**What the task requires**:
Copy the stretch of the WQSU history that opens with the words containing "In 1961, WQSU" and closes with "to 12,000 watts.", putting "student organization" in place of "club".

In 1961, WQSU began as a club named "The Radio Association" pioneered by Ken Selinger.

In 1967, Triangle Publications of Philadelphia executive Clyde Spitzer helps the Radio Association progress by donating equipment.

On May 14, 1967, WQSU was assigned their call letters by the Federal Communications Commission and aired for the first time at 91.5 MHz with a 10-watt transmitter.

On March 20, 1975, WQSU increased its broadcast power from 10 watts to 5,600 watts and changed frequencies from 91.5 MHz to its current frequency of 88.9 MHz.

On February 1, 1980, WQSU began broadcasting in stereo.

In January 1983, WQSU increased its broadcast power from 5600 watts to 12,000 watts.

On March 15, 1985, WQSU moved from its original home at 530 University Avenue to the Degenstein Campus Center at Susquehanna University.

On November 22, 2013 at 10 AM, WQSU began broadcasting in HD. WQSU was the 76th radio station in Pennsylvania to begin broadcasting in HD, and the 5th college radio station in Pennsylvania to begin broadcasting in HD.

In 2016, WQSU station's general manager since 1967, Larry Augustine, retired his position to Dawn Marie Benfer.

On March 27, 2017, the FCC granted Susquehanna University a construction permit to reduce the station's ERP from 12,000 watts to 10,500 watts. The FCC granted the station a new license with the reduced ERP on March 18, 2019.

On October 30, 2017, WQSU celebrated its 50 years of being on air.

===Willow Crossing ===
Willow Crossing is a WQSU specialty show that began in the 1980s and has survived as a mainstay for over 30 years. The creator of the drama show, Jack Guyot Smith, also acts as the performer.

== Awards ==
In 2008, WQSU won the Pennsylvania Association of Broadcasters (PAB) award for Outstanding Public Service Announcement. The PSA was written and produced by Jeff Gorcyca.

**Recorded data**:
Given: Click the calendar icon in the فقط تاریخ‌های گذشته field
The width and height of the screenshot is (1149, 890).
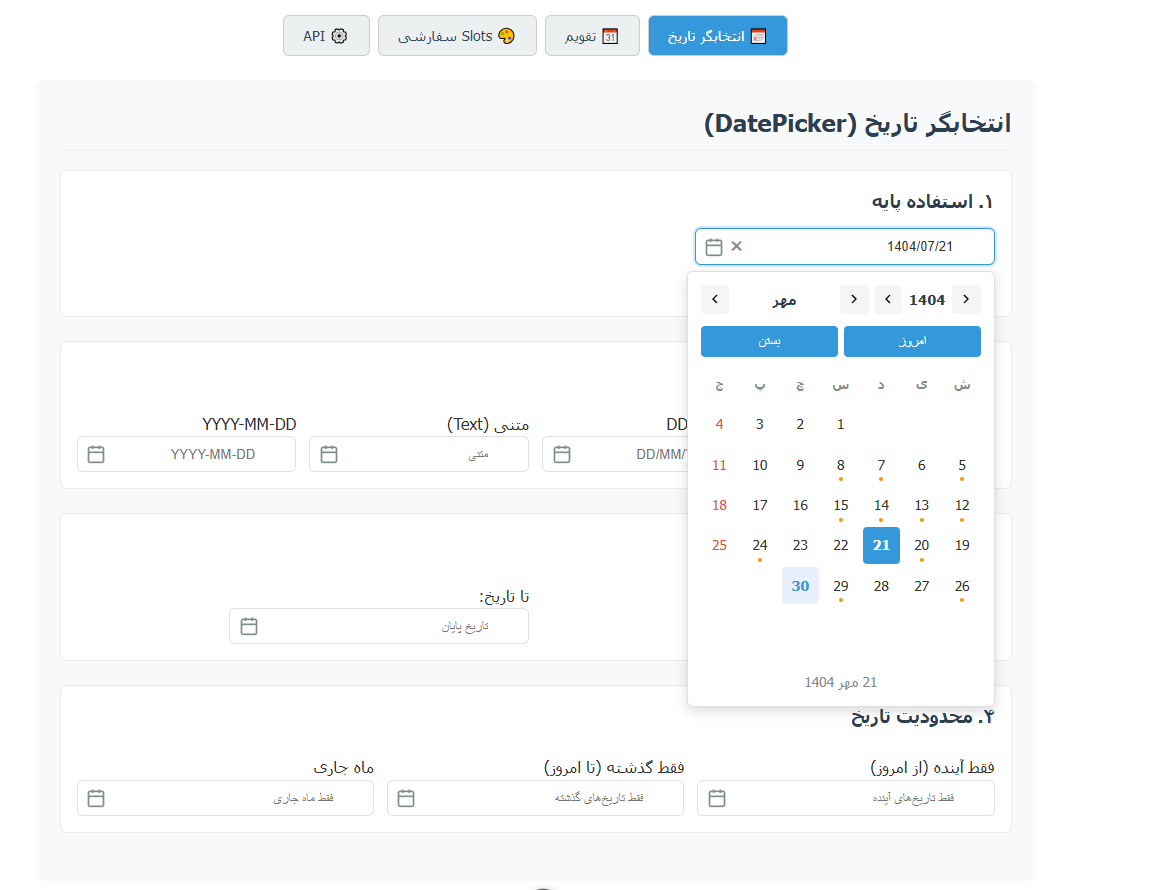Looking at the screenshot, I should [x=406, y=798].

**Task output**:
In 1961, WQSU began as a student organization named "The Radio Association" pioneered by Ken Selinger.

In 1967, Triangle Publications of Philadelphia executive Clyde Spitzer helps the Radio Association progress by donating equipment.

On May 14, 1967, WQSU was assigned their call letters by the Federal Communications Commission and aired for the first time at 91.5 MHz with a 10-watt transmitter.

On March 20, 1975, WQSU increased its broadcast power from 10 watts to 5,600 watts and changed frequencies from 91.5 MHz to its current frequency of 88.9 MHz.

On February 1, 1980, WQSU began broadcasting in stereo.

In January 1983, WQSU increased its broadcast power from 5600 watts to 12,000 watts.